La vida de Benito Quinquela Martín es una leyenda. Fue abandonado el 21 de marzo de 1890 en la Casa de Niños Expósitos, Casa Cuna, y allí se fijó su fecha de nacimiento por aproximación: el 1 de marzo. Ese día festejaría su cumpleaños hasta el final de su existencia. En ese orfanato viviría su primera infancia.

A los ocho años llegó a su vida el matrimonio Chinchella. Su padre adoptivo, Manuel, era genovés y criado en Olavarría. Su madre adoptiva, Justina Molina, entrerriana, de Gualeguaychú y de ascendencia indígena. Tenían una carbonería muy modesta.

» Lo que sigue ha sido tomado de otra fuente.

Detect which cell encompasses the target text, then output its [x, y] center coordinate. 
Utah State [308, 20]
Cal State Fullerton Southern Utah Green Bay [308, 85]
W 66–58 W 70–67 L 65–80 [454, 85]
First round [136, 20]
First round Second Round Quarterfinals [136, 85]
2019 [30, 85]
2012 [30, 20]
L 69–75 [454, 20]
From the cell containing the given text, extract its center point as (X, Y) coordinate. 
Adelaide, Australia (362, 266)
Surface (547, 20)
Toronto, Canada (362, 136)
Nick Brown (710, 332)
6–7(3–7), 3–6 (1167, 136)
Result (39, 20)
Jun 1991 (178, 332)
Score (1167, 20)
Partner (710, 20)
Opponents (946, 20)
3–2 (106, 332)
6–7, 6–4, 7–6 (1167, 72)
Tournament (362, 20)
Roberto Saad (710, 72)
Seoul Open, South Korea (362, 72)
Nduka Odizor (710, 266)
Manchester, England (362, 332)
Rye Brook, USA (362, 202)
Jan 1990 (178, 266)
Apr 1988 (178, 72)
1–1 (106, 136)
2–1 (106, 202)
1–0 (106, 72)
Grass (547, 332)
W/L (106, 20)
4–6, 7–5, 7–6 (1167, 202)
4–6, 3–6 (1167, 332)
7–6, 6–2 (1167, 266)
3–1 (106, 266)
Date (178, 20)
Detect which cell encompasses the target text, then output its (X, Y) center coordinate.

Benito cursó dos años de escuela primaria y empezó a trabajar como colaborador en la carbonería. De adolescente ayudó a su padre en el puerto, como estibador. «Los estibadores fueron el sujeto omnipresente en su pintura, un universo que conocía muy de adentro, como era esa esperanza del trabajo y también el duro padecimiento que significaba».

Enamorado de La Boca

El barrio de La Boca significó un especial deslumbramiento para Benito. La Boca era una babel, no solamente por la mezcla de lenguas, sino por la multiplicidad de culturas. Había italianos, japoneses, chinos, uruguayos, yugoslavos, griegos, turcos, negros.

Ese incesante trajín del trabajo del puerto, un paisaje que no se parecía a ningún otro de la ciudad de Buenos Aires, el paisaje del río, los entornos más agrestes de la Isla Maciel y de algunas partes de La Boca, la arquitectura boquense, el colorido de esa arquitectura, originó el eterno romance entre La Boca y Quinquela.

Sus inicios en el arte

En ese barrio variopinto la cultura era parte de la vida cotidiana. Era natural la presencia de artesanos, tallistas y escultores. El ejercicio del arte era cosa de todos los días. Benito, en tanto que repartía su tiempo entre la carbonería y el trabajo en el puerto, garabateaba, ensayaba, algunos dibujos, con el carbón de la carbonería, como el mismo va a reconocer, “con una ignorancia enciclopédica”.

El primer pincel que tomó en su vida fue a los 14 años, en 1904, cuando participó para ganarse unos pesos en la campaña que llevó a Alfredo Palacios a ser el primer diputado socialista de América Latina.

Su vocación se afirmó con el ingreso a la academia Pezzini-Stiatessi, una de las tantas instituciones proletarias del barrio. Allí se enseñaban diversas disciplinas, entre ellas dibujo y pintura, y allí adoptó al único maestro que iba a tener en la vida: Alfredo Lázari. Con él empieza la orientación definitiva de la vocación de Quinquela.